G. Kesimpulan dan Saran
1. Kesimpulan
Berdasarkan hasil pengamatan dan pembahasan dapat disimpulkan
bahwa:
a. Bunyi adalah vibrasi molekul-molekul udara yang menstimulasi sistem
auditori.
b. Manusia hanya mendengar vibrasi molekuler antara sekitar 20 sampai
20.000 hertz.
c. Suara pelan hanya mengaktivasi beberapa neuron, sedangkan suara yang
kencang dapat mengaktivasi lebih banyak neuron.

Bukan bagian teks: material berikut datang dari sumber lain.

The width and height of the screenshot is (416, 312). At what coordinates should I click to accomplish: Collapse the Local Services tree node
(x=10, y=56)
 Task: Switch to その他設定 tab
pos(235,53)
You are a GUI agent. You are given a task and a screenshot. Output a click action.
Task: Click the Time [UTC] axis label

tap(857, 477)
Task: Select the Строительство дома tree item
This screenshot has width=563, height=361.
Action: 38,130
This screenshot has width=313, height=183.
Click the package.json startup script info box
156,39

d. Tes Rinne sendiri bertujuan untuk membandingkan antara hantaran udara
dengan hantaran tulang, pada
e. Tes Rinne akan didapatkan 3 hasil, yaitu: Normal (tes rinne +), Tuli
Konduksi (tes rinne -, getaran dapat didengar oleh tulang lebih lama), Tuli
Persepsi (penderita ragu-ragu terhadap suara).

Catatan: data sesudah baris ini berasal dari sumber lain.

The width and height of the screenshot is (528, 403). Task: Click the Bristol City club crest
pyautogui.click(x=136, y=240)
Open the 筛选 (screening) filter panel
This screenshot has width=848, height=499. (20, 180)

f. Tes Weber bertujuan untuk membandingkan hantaran tulang antara kedua
telinga.
g. Bila terdengar lebih keras pada sisi kanan, disebut dengan lateralisasi kanan,
disebut normal apabila kiri dan kanan sama.
h. Pada saat garpu tala di tempelkan pada os frontalis, suara garpu tala
terdengar sama pada kedua telinga. Hal ini menunjukan tidak adanya
lateralisasi dari pendengaran naracoba dan naracoba normal.
i. Pada tuli konduktif, suara akan terdengar lebih keras pada telinga yang sakit,
dan pada tuli sensori neural suara akan terdengar lebih keras pada telinga
yang sehat.
j. Adanya suatu suara akan menurunkan kemampuan seseorang mendengar
suara lain.
2. Saran
-
DAFTAR PUSTAKA

Ganong, F.William. 2002. Buku Ajar Fisiologi Kedokteran ed.20. Jakarta: EGC.
Sherwood, Lauralee. 1996. Fisiologi Manusia : Dari Sel ke Sistem. Edisi 2. Jakarta:
EGC.
Soepardi E.A, dkk. 2010. Buku Ajar Ilmu Kesehatan Telinga Hidung Tenggorok
Kepala dan Leher. Edisi 6. Jakarta: FKUI.